Pedersen may have trouble getting his head around the idea, but most farmers have long understood the need for a sustainable relationship with the land. Just ask those in the lower North Island still attempting to recover from the effects of this month's floods.

On some points we can agree. Pedersen accepts "Environmentalists are correct: we do need to protect our country, our planet, our children's future and their children's future."

We also agree with Pedersen's statement that solutions need to be based on innovation and science.

So it doesn't help when he makes alarmist claims that "rolling back agriculture's intensification would have to be matched by worldwide starvation or a matching reduction in population".

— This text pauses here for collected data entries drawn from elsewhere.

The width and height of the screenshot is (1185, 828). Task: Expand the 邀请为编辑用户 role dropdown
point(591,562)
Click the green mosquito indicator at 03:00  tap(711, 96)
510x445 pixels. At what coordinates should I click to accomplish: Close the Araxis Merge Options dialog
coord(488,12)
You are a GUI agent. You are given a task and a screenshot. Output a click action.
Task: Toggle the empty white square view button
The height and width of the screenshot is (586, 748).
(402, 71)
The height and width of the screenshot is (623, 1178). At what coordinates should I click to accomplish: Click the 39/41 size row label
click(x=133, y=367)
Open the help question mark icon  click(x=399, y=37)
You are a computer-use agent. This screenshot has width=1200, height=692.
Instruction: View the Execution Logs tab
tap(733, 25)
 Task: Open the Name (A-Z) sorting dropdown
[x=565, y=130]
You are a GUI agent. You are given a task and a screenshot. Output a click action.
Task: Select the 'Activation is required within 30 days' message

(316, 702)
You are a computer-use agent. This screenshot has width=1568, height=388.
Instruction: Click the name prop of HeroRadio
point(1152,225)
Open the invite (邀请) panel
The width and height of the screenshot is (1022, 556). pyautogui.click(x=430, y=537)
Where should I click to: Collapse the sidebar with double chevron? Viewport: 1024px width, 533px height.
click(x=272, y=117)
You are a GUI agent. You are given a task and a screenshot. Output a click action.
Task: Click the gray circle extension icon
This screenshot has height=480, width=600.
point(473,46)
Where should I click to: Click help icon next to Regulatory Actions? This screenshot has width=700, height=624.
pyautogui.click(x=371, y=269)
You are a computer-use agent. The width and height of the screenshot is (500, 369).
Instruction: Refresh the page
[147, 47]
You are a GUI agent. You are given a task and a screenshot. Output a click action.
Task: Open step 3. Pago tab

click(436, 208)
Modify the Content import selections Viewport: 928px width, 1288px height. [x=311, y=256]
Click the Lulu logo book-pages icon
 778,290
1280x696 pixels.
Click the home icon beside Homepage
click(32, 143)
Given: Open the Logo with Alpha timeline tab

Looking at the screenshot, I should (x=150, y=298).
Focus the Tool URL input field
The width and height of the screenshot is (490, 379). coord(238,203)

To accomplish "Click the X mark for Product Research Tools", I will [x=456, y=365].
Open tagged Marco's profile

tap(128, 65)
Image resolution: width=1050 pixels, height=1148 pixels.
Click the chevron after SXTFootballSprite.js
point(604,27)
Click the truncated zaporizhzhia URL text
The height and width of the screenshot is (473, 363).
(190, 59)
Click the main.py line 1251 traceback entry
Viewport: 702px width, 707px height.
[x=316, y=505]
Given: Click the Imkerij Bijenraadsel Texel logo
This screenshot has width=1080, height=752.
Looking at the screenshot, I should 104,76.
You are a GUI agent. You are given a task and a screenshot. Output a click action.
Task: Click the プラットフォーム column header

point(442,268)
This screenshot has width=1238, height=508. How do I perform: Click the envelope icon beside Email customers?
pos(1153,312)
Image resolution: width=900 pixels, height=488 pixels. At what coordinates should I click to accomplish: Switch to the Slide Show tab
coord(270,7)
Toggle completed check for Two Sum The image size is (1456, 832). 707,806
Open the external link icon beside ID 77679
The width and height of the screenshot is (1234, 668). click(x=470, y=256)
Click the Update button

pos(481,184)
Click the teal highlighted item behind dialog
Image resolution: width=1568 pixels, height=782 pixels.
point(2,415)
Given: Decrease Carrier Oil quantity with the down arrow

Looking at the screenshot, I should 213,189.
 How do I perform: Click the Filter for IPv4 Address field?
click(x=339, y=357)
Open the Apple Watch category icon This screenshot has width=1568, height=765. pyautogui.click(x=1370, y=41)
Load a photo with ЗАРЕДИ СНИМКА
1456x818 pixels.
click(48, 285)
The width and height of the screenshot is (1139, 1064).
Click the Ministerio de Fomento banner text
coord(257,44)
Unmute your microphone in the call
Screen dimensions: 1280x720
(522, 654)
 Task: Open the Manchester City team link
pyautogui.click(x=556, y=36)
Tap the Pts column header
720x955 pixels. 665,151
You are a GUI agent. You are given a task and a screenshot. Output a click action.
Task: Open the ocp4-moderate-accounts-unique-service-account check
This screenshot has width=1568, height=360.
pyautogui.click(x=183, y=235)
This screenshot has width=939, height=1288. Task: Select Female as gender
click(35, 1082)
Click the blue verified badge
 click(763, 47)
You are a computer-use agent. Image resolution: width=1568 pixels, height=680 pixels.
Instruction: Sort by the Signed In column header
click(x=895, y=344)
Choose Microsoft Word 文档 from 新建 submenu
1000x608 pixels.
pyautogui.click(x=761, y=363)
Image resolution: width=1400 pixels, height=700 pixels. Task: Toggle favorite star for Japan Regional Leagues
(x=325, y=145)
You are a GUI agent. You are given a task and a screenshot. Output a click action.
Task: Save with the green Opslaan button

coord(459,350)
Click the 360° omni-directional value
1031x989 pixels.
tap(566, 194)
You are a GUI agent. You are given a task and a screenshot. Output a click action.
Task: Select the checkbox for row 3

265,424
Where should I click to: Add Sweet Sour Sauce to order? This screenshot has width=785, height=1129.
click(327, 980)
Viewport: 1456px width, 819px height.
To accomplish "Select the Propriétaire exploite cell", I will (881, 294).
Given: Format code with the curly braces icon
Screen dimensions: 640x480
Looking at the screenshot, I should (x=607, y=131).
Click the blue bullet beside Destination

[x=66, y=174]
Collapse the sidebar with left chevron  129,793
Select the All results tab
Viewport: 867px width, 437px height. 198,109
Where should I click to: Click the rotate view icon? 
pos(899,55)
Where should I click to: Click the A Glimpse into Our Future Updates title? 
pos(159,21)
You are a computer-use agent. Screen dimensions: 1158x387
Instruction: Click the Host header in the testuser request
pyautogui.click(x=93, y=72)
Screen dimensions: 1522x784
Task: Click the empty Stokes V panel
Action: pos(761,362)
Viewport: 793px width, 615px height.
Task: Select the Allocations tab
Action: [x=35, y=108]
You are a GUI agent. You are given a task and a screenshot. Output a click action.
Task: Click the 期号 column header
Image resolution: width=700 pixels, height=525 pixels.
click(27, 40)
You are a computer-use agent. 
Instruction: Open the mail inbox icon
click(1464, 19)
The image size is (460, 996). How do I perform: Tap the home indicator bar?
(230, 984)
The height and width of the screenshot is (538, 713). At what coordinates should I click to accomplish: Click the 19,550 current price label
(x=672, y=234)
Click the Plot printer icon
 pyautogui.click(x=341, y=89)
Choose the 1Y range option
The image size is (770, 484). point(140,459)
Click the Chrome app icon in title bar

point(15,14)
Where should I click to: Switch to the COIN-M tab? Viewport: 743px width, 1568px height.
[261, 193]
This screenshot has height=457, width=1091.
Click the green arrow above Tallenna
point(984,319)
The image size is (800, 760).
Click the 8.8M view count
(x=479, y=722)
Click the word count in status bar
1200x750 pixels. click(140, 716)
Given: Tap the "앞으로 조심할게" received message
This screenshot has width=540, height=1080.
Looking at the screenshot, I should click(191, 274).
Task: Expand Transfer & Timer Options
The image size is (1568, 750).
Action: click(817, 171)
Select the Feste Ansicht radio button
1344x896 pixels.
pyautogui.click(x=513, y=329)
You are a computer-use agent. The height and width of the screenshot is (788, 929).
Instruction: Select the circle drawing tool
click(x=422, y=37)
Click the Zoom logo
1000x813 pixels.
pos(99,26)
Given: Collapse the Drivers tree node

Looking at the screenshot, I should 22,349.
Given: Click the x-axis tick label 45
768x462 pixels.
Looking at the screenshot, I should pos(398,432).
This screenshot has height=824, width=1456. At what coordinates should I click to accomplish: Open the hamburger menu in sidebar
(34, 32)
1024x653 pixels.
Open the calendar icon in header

All the evidence concludes that worldwide famine and poverty is caused not by environmentalists forcing curbs on intensive agriculture, but on economic, political and trade systems that do not allow equal distribution of the world's food and wealth.

Nowhere has it been found that conducting farming practices in an environmentally unsustainable way produces long-term financial gains, nor sustenance for the world's poor.

In fact, quite the opposite is true. Worldwide, millions of hectares of previously productive land are going out of production every year because of the effects of unsustainable farming practices.

Yet Pedersen is still railing against pressure to modify practices on dairy farms surrounding Lake Taupo (a relatively recent land use in the area) that are causing serious degradation to one of our most iconic lakes. I doubt the future generations Pedersen speaks of will thank him if they are no longer able to swim and fish in Lake Taupo.

Rather than railing against imagined "enemies" among environmentalists, Pedersen would be better serving the farmers he represents if he worked constructively alongside environmentalists and the Government on initiatives that will ensure the long-term viability of both farming and the environment for the benefit of all New Zealanders.